Putting Things into Perspective: Coal Tar and PAH sources

It is important to reiterate the claims of City of Austin and USGS with regards to Refined Tar-Based Pavement Sealants:

It has been claimed that by banning refined tar-based pavement sealers this would result in an 85-90% reduction in PAH (Polycyclic Aromatic Hydrocarbon Hydrocarbon) loads.  In general, COA and USGS claim that almost all environmental PAHs are due to refined tar based sealer.

In the TCEQ Aquatic life studies, TCEQ found no impairment in the aquatic life in the year 2003. 

In 2003, US EPA, ATSDR, TDH and TCEQ stated that the sediment in Barton Springs Pool did not present a danger to humans.

Mahler said she’s certain that coal-tar sealants are the prime source of PAH in streams and apartments she surveyed.  “The only thing that it could be is coal tar,” Mahler said.
Columbus Dispatch, February 22, 2010.

COA and USGS continue to tie “higher” PAHs to use of refined tar sealers, even though through the use of environmental forensic analysis could identify the source of the PAHs in questions.  This type of analysis was not utilized by COA or USGS in any of their studies.
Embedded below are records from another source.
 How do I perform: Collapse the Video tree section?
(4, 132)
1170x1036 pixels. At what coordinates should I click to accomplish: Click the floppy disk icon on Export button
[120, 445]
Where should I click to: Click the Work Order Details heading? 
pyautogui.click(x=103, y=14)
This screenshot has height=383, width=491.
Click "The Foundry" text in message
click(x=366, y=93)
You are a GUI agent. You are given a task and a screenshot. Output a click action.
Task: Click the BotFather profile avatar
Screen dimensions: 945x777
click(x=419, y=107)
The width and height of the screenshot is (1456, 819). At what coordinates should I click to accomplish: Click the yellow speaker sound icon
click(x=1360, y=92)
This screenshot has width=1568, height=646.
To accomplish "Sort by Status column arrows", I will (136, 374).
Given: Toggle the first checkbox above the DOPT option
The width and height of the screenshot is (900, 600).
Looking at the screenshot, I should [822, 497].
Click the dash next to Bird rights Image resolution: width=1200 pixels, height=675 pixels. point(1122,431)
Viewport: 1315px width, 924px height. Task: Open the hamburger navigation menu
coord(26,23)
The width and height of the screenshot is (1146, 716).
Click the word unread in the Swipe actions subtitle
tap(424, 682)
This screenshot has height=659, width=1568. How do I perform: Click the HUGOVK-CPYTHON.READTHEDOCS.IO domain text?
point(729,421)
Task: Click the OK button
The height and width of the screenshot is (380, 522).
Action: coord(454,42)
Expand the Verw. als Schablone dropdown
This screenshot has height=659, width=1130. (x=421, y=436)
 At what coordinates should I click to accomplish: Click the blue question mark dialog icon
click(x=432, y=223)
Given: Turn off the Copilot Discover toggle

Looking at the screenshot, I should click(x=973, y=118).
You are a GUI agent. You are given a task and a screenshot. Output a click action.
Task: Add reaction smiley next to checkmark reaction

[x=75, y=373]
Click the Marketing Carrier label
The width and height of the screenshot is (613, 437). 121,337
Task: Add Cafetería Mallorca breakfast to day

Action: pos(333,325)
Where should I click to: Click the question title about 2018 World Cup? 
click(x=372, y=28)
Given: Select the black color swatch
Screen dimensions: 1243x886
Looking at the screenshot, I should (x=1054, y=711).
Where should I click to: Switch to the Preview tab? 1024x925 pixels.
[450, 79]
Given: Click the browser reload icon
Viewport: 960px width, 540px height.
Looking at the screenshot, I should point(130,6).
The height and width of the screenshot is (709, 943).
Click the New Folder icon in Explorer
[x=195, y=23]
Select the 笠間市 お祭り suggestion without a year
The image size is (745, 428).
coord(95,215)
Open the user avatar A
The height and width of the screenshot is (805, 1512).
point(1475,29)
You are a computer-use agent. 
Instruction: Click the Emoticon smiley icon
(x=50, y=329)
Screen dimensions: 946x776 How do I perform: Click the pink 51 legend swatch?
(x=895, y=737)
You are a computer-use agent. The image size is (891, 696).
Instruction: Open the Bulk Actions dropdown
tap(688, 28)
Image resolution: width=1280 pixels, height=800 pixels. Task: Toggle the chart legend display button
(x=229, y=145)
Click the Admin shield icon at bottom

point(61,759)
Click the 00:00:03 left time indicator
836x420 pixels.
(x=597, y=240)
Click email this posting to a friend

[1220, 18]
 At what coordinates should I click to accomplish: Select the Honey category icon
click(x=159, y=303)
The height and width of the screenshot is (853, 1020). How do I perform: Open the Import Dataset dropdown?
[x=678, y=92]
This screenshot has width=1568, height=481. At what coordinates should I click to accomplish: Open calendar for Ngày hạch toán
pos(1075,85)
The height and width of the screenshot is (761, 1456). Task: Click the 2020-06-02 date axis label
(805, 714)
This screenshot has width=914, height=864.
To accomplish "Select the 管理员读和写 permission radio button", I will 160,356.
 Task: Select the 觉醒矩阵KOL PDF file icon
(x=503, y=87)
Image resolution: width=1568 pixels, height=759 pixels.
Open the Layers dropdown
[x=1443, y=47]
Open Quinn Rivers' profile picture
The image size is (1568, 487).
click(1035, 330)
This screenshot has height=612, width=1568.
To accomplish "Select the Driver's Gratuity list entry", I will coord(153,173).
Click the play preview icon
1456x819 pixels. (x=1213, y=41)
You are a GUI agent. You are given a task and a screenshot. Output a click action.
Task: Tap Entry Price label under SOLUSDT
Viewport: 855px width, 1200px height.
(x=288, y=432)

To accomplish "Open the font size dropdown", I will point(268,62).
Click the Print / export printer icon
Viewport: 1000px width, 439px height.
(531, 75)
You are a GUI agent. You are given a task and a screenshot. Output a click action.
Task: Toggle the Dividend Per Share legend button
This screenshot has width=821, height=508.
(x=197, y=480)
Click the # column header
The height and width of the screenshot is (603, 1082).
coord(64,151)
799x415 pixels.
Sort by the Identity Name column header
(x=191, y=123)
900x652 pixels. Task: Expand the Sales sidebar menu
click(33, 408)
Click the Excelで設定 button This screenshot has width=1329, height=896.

In a recent presentation by an official from City of Austin Watershed Protection Department (dated January 15, 2010) stated that Austin’s ban was a “precautionary” measure (implying that Austin’s ban was based upon the precautionary principle).

COA and USGS frequently state that refined tar based sealer is made from crude coal tar, when in fact it is not.  It is made from refined tar.

COA stated in one of its studies that coal tar is a hazardous waste by-product of the steel manufacturing industry.  That statement is false.  Neither crude coal tar or refined tar are hazardous wastes.

USGS Fact Sheet 089-03 entitled “Quality of Sediment Discharging from the Barton Springs System, Austin, Texas, 2000-2002. One of the finding of this study is that PAHs concentrations from sediments that were from more-urbanized areas were 10 to 100 greater than sediment from lightly-developed areas. The final conclusion of this study was “The results of the study described in this report indicate that urbanization of the watershed has not yet resulted in extensive degradation of the quality of sediment discharging from the Barton Springs System”.  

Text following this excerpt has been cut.